* [Exercise]:
Could you transcribe the records below exactly, leaving out every picture?

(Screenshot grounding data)

__________

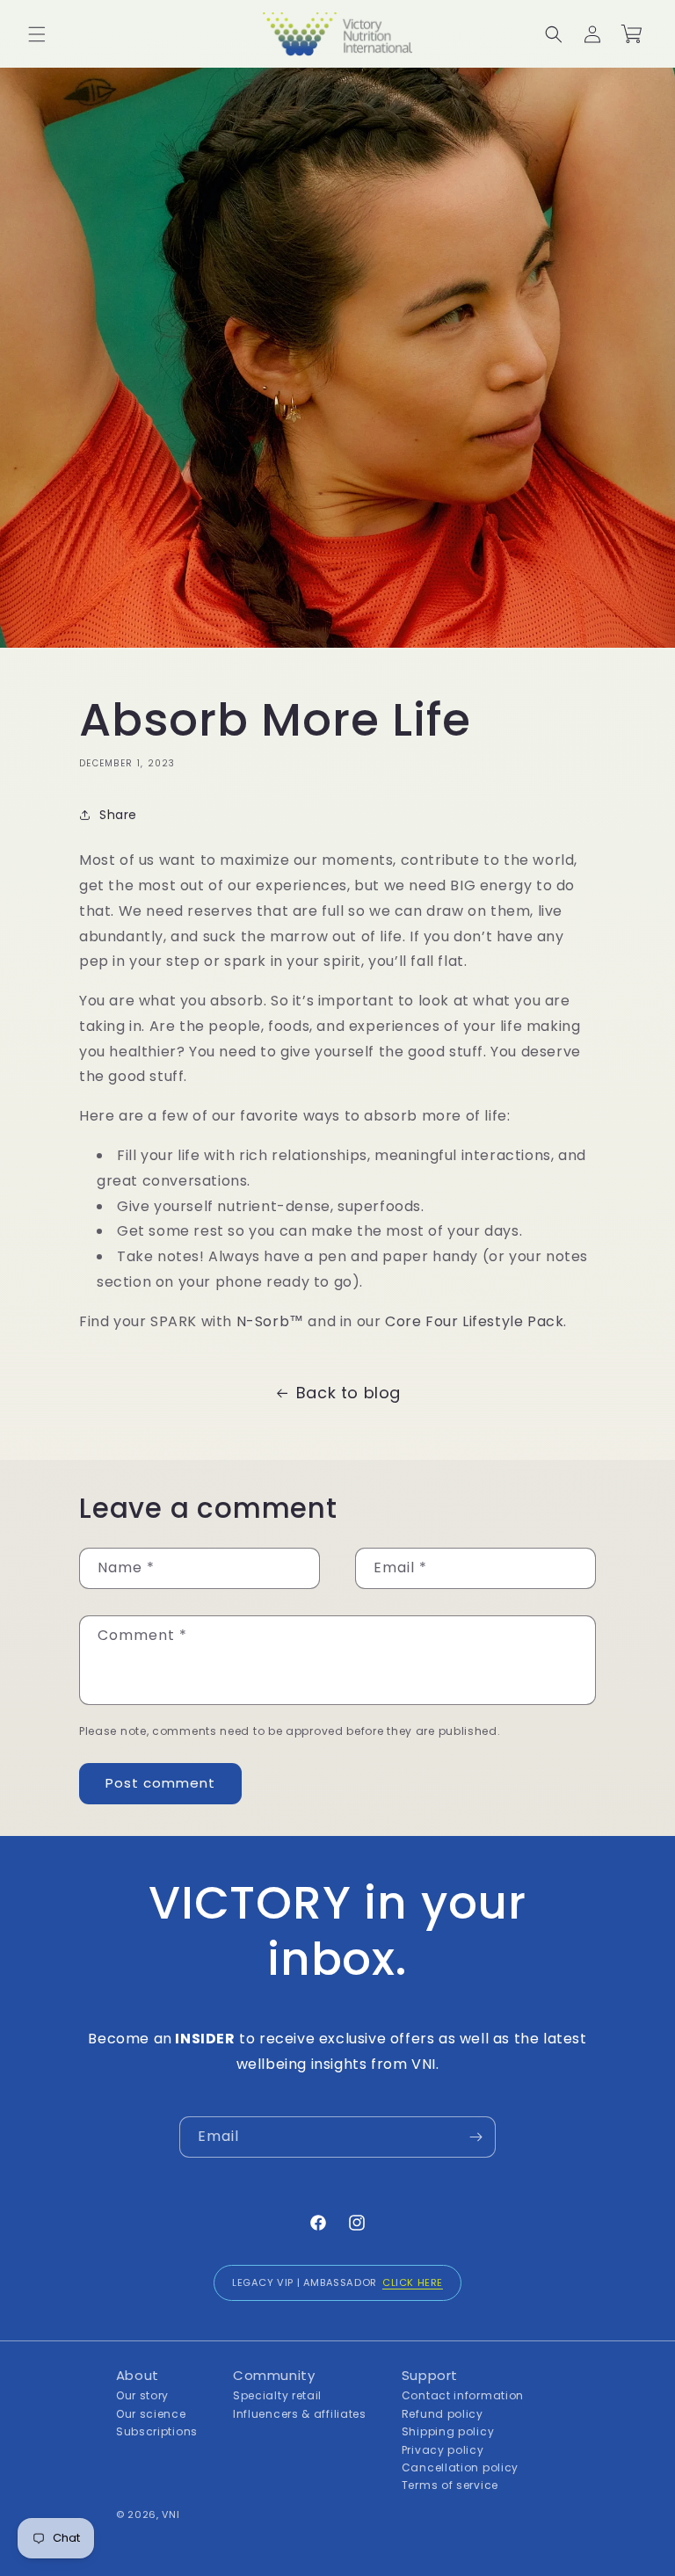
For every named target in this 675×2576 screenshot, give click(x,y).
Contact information (463, 2395)
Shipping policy (448, 2431)
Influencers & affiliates (300, 2413)
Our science (151, 2413)
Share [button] (118, 815)
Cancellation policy (460, 2467)
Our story (142, 2395)
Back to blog (348, 1393)
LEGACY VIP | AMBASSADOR (337, 2282)
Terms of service (450, 2485)
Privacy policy (443, 2449)
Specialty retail (277, 2395)
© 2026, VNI (148, 2514)
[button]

__________

* [The answer]:
For every named target in this 675×2576 screenshot, give click(x,y).
Contact information (463, 2395)
Shipping policy (448, 2431)
Influencers & affiliates (300, 2413)
Our science (151, 2413)
Share [button] (118, 815)
Cancellation policy (460, 2467)
Our story (142, 2395)
Back to blog (348, 1393)
LEGACY VIP | AMBASSADOR (337, 2282)
Terms of service (450, 2485)
Privacy policy (443, 2449)
Specialty retail (277, 2395)
© 2026, VNI (148, 2514)
[button]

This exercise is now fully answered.